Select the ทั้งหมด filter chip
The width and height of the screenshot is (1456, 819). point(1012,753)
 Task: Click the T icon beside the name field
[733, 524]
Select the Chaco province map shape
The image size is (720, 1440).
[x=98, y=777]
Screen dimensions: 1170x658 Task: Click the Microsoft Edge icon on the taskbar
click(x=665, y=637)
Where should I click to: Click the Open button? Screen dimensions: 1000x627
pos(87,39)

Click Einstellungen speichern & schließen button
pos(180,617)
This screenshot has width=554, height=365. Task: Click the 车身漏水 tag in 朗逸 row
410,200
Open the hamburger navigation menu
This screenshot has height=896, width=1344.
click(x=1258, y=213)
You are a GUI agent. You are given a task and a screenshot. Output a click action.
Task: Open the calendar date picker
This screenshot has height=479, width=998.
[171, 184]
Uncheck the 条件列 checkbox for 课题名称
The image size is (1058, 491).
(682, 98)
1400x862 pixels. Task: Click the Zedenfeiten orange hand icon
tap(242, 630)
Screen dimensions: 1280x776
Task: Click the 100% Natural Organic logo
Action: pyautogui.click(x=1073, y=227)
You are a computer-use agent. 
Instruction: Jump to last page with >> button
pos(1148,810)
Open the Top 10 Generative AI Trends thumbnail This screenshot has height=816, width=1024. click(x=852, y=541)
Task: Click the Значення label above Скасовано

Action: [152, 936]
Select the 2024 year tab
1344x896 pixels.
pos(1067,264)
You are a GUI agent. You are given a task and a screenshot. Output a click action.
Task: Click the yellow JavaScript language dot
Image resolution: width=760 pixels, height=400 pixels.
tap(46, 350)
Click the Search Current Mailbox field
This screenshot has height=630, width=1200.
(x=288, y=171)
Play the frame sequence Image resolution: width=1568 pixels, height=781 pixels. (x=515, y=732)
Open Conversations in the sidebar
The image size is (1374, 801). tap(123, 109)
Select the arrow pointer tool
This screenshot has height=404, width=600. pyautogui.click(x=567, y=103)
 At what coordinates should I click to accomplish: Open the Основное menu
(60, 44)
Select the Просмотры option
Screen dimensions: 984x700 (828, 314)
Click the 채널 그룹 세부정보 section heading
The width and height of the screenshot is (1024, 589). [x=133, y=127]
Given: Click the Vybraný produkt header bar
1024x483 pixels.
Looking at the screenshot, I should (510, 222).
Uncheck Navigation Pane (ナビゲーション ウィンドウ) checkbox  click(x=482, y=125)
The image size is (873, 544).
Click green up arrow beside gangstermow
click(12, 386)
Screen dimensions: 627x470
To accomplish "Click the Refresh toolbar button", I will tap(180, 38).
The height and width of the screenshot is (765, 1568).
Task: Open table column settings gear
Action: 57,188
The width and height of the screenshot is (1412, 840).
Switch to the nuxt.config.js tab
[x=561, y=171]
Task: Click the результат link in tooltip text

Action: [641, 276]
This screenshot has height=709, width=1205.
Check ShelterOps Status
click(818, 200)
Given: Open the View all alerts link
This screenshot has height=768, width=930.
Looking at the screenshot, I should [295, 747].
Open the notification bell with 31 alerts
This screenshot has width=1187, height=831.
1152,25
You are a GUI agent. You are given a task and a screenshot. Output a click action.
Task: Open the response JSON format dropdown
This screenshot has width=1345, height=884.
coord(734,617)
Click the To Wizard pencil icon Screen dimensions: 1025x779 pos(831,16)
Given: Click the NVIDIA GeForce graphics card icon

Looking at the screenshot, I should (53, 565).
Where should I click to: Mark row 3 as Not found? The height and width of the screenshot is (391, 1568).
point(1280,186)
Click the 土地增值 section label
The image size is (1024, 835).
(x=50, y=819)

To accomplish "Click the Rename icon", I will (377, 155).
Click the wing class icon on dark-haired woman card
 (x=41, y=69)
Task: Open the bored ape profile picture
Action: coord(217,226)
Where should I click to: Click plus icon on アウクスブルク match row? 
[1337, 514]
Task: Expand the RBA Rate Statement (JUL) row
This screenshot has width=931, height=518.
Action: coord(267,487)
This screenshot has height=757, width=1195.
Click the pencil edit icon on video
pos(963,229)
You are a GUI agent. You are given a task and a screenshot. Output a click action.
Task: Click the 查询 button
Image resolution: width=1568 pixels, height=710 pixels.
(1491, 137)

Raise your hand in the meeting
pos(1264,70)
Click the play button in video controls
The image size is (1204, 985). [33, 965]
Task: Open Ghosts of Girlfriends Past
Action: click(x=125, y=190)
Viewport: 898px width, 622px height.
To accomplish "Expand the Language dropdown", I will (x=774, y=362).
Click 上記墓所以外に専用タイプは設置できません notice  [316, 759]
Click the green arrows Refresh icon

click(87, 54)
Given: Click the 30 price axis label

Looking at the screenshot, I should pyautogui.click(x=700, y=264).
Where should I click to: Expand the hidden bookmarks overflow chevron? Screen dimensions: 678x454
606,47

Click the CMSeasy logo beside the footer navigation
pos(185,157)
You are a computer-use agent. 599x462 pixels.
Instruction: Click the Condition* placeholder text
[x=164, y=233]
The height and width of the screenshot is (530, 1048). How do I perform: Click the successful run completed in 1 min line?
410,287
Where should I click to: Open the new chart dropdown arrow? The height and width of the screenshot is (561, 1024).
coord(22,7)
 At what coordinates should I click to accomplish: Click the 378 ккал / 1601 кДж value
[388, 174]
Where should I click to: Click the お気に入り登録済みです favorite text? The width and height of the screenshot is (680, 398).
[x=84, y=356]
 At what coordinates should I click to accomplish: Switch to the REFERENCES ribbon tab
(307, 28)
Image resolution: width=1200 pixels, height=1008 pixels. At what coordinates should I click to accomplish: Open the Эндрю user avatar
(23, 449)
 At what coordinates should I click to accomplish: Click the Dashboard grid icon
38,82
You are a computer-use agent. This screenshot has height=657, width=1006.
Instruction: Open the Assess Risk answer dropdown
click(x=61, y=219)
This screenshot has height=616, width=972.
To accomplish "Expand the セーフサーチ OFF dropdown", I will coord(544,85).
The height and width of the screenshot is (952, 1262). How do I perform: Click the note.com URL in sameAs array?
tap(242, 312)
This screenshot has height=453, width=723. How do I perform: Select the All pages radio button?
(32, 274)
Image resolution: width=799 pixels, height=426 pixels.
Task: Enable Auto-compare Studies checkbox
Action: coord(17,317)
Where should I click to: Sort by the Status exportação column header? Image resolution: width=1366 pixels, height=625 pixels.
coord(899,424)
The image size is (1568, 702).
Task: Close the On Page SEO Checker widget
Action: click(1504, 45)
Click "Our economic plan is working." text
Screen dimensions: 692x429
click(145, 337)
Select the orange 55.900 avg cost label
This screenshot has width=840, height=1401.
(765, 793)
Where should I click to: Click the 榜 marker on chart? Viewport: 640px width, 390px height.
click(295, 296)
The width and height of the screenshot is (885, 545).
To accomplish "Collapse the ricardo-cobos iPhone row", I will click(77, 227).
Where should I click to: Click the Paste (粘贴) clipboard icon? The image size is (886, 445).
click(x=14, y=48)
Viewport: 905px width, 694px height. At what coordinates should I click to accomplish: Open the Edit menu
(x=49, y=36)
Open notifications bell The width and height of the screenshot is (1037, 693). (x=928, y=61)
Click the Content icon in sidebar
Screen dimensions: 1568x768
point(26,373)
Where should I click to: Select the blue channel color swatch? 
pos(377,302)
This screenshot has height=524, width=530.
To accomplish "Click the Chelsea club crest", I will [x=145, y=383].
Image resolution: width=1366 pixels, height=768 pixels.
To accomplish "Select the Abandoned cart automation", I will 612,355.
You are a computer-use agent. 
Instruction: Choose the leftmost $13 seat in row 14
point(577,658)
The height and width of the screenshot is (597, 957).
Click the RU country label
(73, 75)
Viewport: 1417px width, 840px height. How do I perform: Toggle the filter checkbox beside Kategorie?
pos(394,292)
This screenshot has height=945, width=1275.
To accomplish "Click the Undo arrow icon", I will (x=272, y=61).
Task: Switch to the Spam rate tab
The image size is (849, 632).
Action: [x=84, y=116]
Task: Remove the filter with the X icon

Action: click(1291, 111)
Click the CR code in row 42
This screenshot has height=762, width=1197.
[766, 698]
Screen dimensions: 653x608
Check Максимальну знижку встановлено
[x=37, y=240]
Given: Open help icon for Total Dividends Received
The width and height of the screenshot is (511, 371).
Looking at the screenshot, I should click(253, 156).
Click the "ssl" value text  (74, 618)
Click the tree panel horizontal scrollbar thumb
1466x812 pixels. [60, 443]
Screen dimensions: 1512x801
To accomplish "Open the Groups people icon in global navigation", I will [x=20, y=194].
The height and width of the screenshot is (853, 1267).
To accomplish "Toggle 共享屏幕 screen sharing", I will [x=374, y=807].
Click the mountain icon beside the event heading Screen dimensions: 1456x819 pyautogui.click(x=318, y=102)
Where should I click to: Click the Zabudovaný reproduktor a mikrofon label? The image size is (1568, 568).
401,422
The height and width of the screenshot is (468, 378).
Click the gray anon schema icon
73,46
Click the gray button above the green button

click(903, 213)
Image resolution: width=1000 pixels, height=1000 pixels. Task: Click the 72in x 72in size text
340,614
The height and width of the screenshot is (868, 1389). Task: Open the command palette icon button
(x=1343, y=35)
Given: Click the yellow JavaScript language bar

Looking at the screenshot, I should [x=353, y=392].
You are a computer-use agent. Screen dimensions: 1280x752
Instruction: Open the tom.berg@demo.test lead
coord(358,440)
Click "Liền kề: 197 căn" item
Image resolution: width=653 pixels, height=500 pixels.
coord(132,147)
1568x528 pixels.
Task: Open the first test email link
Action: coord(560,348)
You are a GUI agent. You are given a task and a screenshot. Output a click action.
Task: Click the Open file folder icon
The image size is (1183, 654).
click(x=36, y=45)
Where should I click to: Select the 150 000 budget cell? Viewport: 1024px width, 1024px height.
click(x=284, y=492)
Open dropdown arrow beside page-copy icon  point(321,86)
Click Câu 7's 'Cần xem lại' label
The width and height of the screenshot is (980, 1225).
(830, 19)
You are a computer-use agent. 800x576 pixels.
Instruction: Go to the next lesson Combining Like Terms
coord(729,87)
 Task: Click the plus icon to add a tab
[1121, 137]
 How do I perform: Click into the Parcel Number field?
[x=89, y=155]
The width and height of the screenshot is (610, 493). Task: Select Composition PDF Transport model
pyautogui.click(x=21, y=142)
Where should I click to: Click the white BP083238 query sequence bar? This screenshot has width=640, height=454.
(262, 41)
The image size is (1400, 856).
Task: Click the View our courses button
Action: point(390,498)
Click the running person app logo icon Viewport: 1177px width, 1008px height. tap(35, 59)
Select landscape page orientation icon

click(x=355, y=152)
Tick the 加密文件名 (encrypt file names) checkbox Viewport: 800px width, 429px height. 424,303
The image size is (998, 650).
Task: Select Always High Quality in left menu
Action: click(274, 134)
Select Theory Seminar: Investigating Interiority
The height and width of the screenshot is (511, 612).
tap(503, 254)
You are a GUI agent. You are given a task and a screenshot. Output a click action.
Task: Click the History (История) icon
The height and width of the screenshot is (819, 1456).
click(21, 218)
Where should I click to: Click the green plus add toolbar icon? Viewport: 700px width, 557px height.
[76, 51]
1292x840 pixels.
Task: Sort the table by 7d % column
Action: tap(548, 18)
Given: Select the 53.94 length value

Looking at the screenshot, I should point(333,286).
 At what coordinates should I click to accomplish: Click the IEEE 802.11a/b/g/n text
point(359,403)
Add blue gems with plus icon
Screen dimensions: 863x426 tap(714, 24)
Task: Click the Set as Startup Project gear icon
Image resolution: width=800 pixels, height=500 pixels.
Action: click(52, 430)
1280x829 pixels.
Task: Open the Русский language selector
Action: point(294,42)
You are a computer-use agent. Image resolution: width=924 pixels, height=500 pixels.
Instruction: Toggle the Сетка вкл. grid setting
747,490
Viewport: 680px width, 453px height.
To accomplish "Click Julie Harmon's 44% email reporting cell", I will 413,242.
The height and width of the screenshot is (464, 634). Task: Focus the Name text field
***
- Exercise
Your task is to copy each line from the material above that includes the word "computer".

- Solution to the exercise
You are a computer-use agent. 
You are a computer-use agent. 599x462 pixels.
You are a computer-use agent. This screenshot has height=657, width=1006.
You are a computer-use agent. 
You are a computer-use agent. Screen dimensions: 1280x752
You are a computer-use agent. 800x576 pixels.
You are a computer-use agent. Image resolution: width=924 pixels, height=500 pixels.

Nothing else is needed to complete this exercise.